O 77: Focussed Session: Towards a Quantitative Understanding of Complex Adsorption Structures: Surface Science goes Organic III

O 77.1: Topical Talk

Donnerstag, 3. April 2014, 16:00–16:30, TRE Phy

Infrared-Spectroscopy applied to ultrathin organic films. — •Peter Jakob — Physics Department, Philipps-University Marburg, 35032 Marburg, Germany

IR-spectroscopy is commonly referred to as a fingerprint technique to identify molecular species. However, this method can do better! The high spectral resolution and polarization dependence of vibrational modes allows to distinguish between different local environments (→ lateral interactions), bonding configurations (→ adsorption site and orientation), and phases (monolayer, bilayer, bulk) of large organic molecules with high selectivity. Thereby IR spectroscopy is non-invasive/destructive, obeys strict selection rules, and provides adequate sensitivity to detect even slight differential changes within grown films. Selected examples of various effects and curiosities associated with ultra-thin molecular layers will be presented, demonstrating the excellent quality and potential of infrared spectroscopy in studying such systems.
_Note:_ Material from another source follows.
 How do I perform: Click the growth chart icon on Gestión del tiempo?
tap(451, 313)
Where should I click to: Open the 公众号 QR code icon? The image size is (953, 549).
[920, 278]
Notably, for molecular species exhibiting a partially filled (former) LUMO, IR spectra are influenced by interfacial dynamical charge transfer (IDCT) between molecule and metal substrate /1/. By means of line-shape analysis of the associated Fano-like absorption profiles the electron dynamics (electron transfer time) between contact primer layer and metal substrate can be estimated.

/1/ F.S. Tautz, Progress in Surface Science 82 (2007) 479-520.